## PAGE

In Anticipation of Advent

Suzanne Cooke, RSCJ
"No matter our particular job especially in our world today we are all called
to be ‘Tikkun Olam,’ repairers of creation."
- Mr. Rogers
 
Like so many people, I traveled during Thanksgiving. During one of the flights, I watched the documentary about Mr. Rogers called, Won’t You Be My Neighbor? Anyone who knows children and values them should see this film.
 
I knew very little about Mr. Rogers prior to watching the documentary. Since then I have been thinking about Mr. Rogers’ call to all of us to be repairers of the creation. The context of his comment was an invitation issued to him by PBS. Reeling from the aftershock of 9/11, PBS producers invited Mr. Rogers back to offer some insights and hope to children and adults. In his classic, simple straightforward fashion, sitting at a piano, Mr. Rogers looks up and gazes into the camera although you feel as if he is talking directly to you…
 
No matter our particular job especially in our world today we are all called
to be “Tikkun Olam,” repairers of creation. Thank you for whatever you do,
wherever you are, to bring joy and light and hope and faith and pardon and love
to your neighbor and yourself.
 
To be called to be repairers of the earth is exactly the impulse behind Saint Madeleine Sophie’s vision of the Society of the Sacred Heart. Yet, I did not know the term, Tikkun Olam. I looked it up. The word is a Jewish concept defined by acts of kindness performed to perfect or repair the world. The phrase is found in the Mishnah, a body of classical rabbinic teachings. For this concept to come alive to you, please listen to Rachel Naomi Remer tell the story of the birthday of the world to Krista Tippett, the host of On Being.

As you will learn from the podcast, Dr. Remer’s grandfather told her the story of the birthday of the world on her fourth birthday. I offer this summary but listening to the story just as watching Won’t You Be My Neighbor? engages one’s entire being.

## INSTRUCTIONS
A – Copy the stretch of the Advent reflection from "As you will" through "one’s entire being." word for word.
B – According to the Advent reflection, who told Dr. Remer the story of the birthday of the world, and when?

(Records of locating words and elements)
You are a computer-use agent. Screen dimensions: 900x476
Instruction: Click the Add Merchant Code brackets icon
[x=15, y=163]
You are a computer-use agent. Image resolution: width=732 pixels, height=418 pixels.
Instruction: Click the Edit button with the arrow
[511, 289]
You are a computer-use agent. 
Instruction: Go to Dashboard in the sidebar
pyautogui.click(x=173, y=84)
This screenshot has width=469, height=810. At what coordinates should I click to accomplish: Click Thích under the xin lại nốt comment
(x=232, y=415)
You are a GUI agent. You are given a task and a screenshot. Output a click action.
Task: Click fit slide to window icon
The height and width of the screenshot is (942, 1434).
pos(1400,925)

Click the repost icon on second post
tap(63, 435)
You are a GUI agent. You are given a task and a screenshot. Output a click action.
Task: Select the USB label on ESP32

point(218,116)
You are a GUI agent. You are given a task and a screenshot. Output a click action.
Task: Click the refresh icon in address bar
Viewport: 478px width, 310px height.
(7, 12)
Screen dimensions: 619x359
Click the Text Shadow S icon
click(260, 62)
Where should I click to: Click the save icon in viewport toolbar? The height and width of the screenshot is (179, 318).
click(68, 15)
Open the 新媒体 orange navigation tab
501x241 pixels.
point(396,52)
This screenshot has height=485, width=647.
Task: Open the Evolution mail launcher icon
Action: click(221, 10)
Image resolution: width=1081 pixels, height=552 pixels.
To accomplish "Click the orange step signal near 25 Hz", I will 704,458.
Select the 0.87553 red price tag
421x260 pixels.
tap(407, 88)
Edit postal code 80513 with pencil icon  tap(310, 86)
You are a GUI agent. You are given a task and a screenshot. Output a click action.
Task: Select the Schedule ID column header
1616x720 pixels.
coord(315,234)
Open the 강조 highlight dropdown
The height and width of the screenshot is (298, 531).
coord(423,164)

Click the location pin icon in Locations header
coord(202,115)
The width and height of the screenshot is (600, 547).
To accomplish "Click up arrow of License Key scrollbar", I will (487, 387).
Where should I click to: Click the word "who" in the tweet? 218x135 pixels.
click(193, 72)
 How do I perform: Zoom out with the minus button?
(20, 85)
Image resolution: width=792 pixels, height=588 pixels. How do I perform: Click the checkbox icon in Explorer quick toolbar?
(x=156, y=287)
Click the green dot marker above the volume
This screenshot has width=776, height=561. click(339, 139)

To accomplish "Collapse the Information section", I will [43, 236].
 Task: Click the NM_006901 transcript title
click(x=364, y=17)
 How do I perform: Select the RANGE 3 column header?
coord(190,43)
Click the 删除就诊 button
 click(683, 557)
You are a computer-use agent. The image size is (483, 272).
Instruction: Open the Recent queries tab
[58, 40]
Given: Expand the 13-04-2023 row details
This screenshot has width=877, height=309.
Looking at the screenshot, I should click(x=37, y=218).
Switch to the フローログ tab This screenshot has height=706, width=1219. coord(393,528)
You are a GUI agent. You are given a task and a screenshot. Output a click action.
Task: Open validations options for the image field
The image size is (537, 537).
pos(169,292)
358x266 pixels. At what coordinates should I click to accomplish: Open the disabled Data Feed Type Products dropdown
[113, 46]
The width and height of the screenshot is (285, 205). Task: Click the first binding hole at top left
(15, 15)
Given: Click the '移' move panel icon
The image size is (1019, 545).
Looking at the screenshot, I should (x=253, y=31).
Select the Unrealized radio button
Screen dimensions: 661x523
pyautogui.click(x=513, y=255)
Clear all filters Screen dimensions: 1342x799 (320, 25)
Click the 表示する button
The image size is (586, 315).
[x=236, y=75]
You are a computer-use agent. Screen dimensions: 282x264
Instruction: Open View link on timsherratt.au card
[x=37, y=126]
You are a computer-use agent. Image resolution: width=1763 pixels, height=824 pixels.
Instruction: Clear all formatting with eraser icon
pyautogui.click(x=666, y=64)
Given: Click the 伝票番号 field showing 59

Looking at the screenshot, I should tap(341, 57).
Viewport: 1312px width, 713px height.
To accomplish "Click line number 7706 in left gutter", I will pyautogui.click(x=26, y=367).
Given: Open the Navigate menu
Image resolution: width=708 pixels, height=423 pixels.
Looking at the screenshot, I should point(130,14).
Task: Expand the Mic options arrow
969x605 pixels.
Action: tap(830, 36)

## SOLUTIONS BY TASK
A –
As you will learn from the podcast, Dr. Remer’s grandfather told her the story of the birthday of the world on her fourth birthday. I offer this summary but listening to the story just as watching Won’t You Be My Neighbor? engages one’s entire being.

B – Her grandfather told her the story on her fourth birthday.